Left to right: Karen Pollock, Yehuda Bauer, Lord Browne, Kitty Hart-Moxon, Doreen Lawrence

The main question addressed to the panel focused on the Holocaust's relevance in the 21st century and how to communicate its relevance. The following is a summary of the participants' answers.
Kitty: Persecution is still happening in parts of the world and could get out of hand as it did before, so that's why it's still relevant. In terms of education, it is a good idea to concentrate on one person or family so that people have a personal perspective and can appreciate the normality of the victims.
Doreen: Remembrance of the Holocaust is absolutely key. We can use the Holocaust to gain an understanding of how tensions can build and what can happen if they are left to build up too long. It is crucial that we educate our young people about the dangers of prejudice, intolerance, racism and hatred.

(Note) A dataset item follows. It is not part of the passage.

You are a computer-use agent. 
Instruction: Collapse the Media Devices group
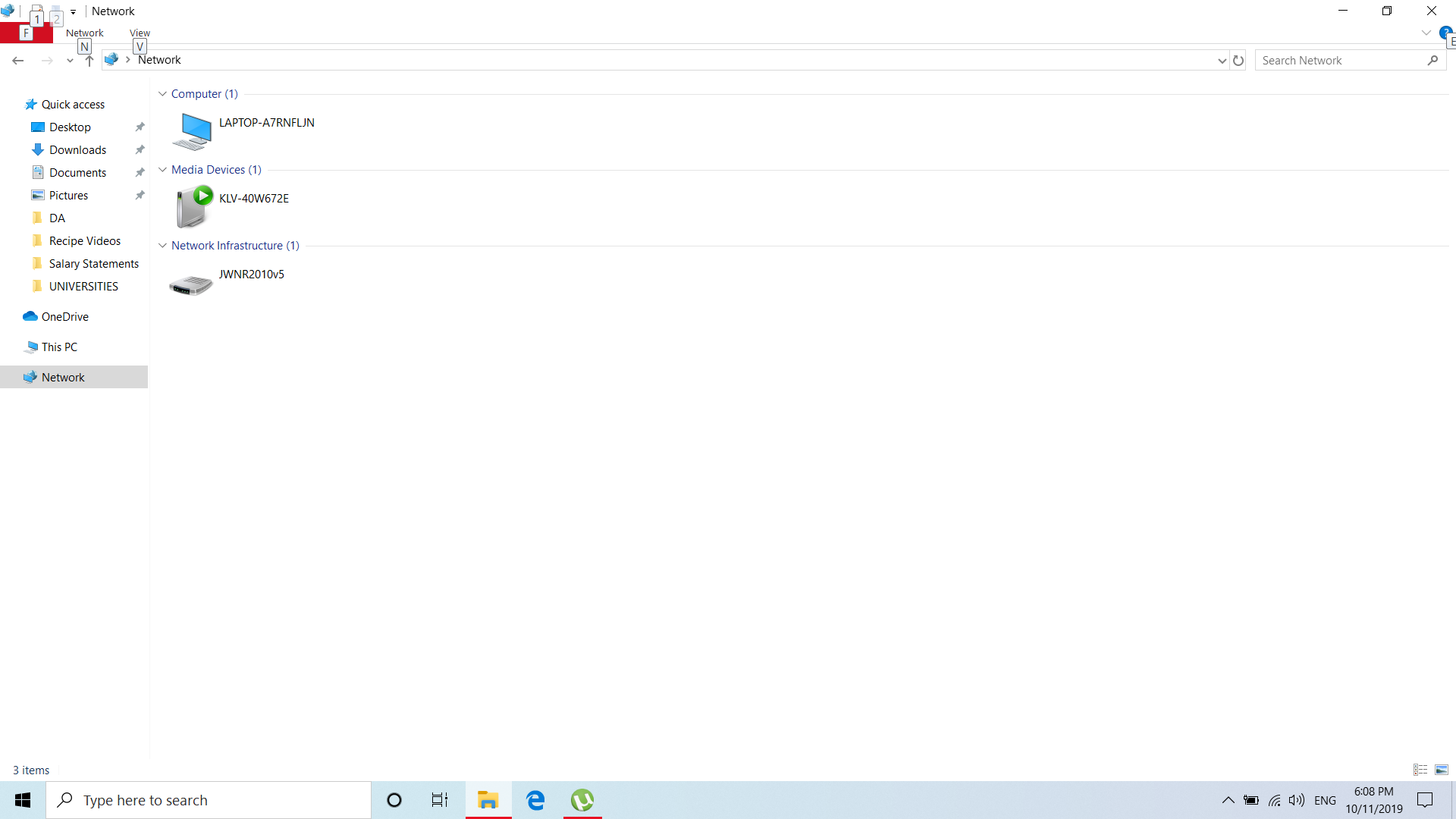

Yehuda: The Holocaust can be used as a starting point to show the danger of humanity to future generations. It is especially important to show the nature of mankind because it wasn't just the German Nazis that orchestrated the Holocaust; there were many local collaborators too. Who's to say that if the Nazis had invaded Great Britain there wouldn't have been collaboration here, too? Furthermore, when societies and groups of people are created, outsiders are established. We must do all in our power to combat that. Most importantly, in terms of relevance, the Holocaust is still the present, not the past - those who survived it are still with us today, so it has not disappeared from living memory altogether.
In terms of education, we need both historical analysis and stories from the individuals who lived and died through it to give a better overall picture of a very complex period in our history. It is also important that the context of different genocides is understood; for example, the difference between the Nazis killing the Jews and the Hutus murdering the Tutsis in Rwanda.
Karen: People often make the giant leap from what they learn on the Trust's 'Lessons from Auschwitz' Project to using it to highlight problems like bullying in schools, when of course, it's not as simple as that. We can only cover so much in the time we have in the Project, so there is a lack of knowledge and understanding about the Holocaust in a wider context. It is imperative to teach young people about the Holocaust, but there's no straight answer as to how to do that as the topic is a very complex one.

The panel then received questions from Regional Ambassadors on topics such as the appropriate age to teach young people about the Holocaust, Holocaust denial on the Internet and if the use of shock, such as in graphic images, is actually beneficial in Holocaust education.